For a more complete understanding of the present disclosure, reference is now made to the following description taken in conjunction with the accompanying drawings.
Electronic devices are commonly used to capture and send audio data. For example, electronic devices may generate audio data corresponding to a voice command and a remote system may process the audio data to identify the voice command and perform an action corresponding to the voice command. To assist the remote system in interpreting the voice command, the remote system may store a timeline of interactions (e.g., previous voice commands or other inputs) and perform feature computation to generate features that represent statistical values associated with the interactions. The remote system may use these features when processing future requests (e.g., voice commands) to improve a user experience.

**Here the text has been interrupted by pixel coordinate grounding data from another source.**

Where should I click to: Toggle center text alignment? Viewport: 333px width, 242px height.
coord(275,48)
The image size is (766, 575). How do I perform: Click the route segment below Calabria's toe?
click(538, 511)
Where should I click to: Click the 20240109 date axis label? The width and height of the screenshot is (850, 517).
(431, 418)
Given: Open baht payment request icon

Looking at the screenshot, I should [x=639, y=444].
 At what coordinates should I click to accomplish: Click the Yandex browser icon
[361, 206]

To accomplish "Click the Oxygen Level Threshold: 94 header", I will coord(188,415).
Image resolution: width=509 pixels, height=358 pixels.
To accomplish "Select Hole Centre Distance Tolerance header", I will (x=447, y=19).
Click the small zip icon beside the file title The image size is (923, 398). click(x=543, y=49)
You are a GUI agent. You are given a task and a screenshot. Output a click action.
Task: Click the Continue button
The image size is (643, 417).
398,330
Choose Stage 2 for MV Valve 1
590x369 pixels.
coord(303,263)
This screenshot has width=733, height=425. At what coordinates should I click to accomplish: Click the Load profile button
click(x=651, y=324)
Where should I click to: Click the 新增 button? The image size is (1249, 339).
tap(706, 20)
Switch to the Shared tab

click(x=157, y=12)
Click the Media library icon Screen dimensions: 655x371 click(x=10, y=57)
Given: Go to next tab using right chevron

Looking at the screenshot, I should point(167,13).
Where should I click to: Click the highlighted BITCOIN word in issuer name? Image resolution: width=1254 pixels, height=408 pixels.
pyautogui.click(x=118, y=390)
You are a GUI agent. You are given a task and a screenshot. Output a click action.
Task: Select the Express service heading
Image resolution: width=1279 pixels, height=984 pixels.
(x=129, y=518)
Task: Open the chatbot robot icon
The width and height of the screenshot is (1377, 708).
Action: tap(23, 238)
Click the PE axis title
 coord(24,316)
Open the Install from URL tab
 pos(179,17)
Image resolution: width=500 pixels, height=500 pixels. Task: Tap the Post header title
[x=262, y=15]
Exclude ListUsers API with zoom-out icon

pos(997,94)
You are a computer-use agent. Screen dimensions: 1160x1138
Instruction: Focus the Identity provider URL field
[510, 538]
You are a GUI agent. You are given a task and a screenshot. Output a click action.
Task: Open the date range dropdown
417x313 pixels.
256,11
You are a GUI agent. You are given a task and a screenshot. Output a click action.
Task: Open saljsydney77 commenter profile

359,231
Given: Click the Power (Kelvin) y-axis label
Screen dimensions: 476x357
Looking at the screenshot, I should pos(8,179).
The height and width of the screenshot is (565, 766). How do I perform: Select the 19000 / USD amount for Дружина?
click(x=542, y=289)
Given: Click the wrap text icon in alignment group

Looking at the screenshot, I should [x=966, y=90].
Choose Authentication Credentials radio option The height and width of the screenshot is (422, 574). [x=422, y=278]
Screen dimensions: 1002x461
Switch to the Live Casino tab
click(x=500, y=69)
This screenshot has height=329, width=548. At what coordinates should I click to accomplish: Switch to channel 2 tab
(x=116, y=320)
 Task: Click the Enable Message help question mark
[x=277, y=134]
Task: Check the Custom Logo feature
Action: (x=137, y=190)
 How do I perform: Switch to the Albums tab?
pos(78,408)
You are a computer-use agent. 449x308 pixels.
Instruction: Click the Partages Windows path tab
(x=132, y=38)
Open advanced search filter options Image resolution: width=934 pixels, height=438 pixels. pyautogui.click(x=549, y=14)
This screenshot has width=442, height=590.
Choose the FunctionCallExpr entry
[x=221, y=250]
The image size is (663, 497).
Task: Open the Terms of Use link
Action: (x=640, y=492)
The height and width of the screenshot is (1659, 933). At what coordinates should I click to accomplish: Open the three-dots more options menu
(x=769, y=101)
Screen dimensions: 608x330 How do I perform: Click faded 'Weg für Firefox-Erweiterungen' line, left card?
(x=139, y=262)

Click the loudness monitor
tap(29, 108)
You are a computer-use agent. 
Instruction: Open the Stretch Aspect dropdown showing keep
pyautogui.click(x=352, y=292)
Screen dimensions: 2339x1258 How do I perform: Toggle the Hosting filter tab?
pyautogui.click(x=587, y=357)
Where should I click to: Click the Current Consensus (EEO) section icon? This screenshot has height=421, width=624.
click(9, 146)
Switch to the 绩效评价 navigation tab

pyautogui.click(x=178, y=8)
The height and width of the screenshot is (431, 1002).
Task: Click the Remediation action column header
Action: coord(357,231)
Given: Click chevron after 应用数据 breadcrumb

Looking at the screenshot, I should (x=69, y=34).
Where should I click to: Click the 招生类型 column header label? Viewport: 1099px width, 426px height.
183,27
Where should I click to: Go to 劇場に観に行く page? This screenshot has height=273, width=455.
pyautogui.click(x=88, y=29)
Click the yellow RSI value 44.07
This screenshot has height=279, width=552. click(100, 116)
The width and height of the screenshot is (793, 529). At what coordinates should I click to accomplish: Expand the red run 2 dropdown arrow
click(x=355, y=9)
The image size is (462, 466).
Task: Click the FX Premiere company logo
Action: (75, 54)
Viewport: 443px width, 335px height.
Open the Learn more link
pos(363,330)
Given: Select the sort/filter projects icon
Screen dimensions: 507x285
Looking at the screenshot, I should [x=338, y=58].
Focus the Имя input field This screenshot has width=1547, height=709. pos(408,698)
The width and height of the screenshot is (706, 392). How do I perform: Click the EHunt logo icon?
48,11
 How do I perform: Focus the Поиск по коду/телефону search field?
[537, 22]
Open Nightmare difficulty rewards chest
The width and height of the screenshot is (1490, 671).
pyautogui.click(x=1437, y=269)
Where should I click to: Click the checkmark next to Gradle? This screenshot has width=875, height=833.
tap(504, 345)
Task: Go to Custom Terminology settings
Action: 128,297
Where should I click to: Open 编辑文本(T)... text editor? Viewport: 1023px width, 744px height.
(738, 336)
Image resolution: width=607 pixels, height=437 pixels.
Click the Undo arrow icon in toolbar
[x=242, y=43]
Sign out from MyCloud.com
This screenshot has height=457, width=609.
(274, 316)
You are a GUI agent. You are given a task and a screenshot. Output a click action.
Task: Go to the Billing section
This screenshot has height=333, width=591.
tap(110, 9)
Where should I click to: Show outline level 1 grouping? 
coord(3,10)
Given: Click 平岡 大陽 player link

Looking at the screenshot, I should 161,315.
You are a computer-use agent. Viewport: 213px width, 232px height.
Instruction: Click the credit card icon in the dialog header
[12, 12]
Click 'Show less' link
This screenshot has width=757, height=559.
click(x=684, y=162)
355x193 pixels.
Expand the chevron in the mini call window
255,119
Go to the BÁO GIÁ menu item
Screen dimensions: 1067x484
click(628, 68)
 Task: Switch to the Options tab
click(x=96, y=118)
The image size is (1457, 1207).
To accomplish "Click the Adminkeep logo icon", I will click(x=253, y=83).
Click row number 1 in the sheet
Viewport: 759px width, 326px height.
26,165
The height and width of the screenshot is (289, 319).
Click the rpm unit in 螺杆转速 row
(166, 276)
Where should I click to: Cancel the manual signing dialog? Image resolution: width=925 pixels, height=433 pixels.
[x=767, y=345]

A system 100 may offer a variety of services and functionality to user 5. For example, the user 5 may request information or news, instruct the system 100 to play music or other audio using loudspeaker(s), may initiate or accept a communication session with a remote device, and/or the like. The user 5 may interact with the system 100 using a variety of input devices, such as a speech-enabled device that captures audio data corresponding to a voice command, a touchscreen-enabled device that receives input on a touchscreen of the device, a computing device connected to input devices (e.g., mouse, keyboard, touch pad, etc.), and/or the like. While interacting with the user 5, the system 100 may interpret current commands (e.g., determine an intent and/or action to perform associated with a voice command), anticipate future commands, provide information relevant to a current activity, and/or the like. To improve a user experience, the system 100 may process previous interactions with the user 5 to improve an accuracy of future predictions (e.g., interpreting commands, providing relevant information, etc.).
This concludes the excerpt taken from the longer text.